● **Brief**: Using the data below, reproduce exactly the lines from the line with "Pick the High Performance option label" to the line with "Click the crossed-out 210 000 р. old price", both included; pictures must be dropped.

● **Records for this exercise**:

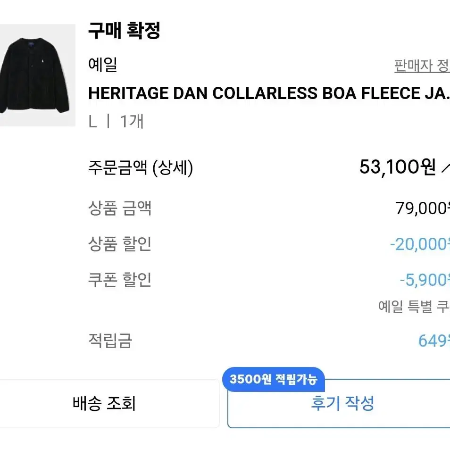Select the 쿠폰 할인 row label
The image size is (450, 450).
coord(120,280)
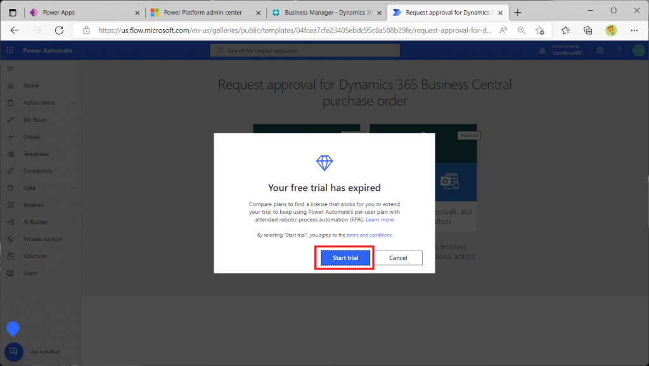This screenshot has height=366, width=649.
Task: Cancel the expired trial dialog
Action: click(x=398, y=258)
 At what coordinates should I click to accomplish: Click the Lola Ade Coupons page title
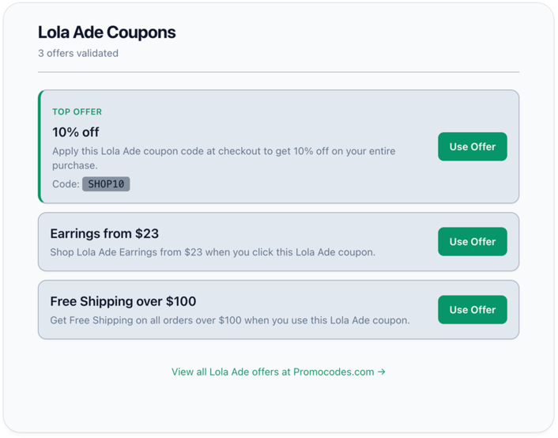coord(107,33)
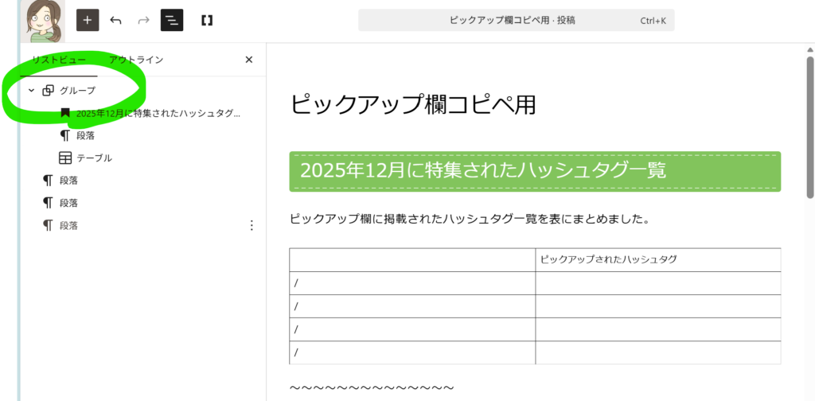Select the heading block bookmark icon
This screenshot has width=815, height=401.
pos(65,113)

==

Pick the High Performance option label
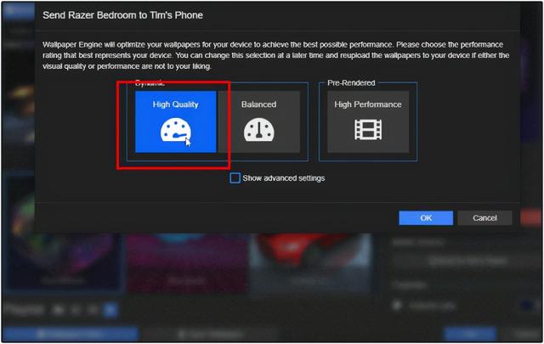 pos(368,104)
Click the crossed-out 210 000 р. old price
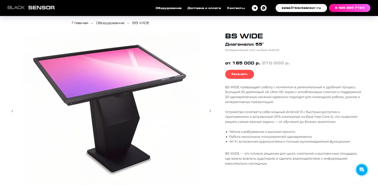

● **Solution for this task**:
Pick the High Performance option label
 pos(368,104)
Click the crossed-out 210 000 р. old price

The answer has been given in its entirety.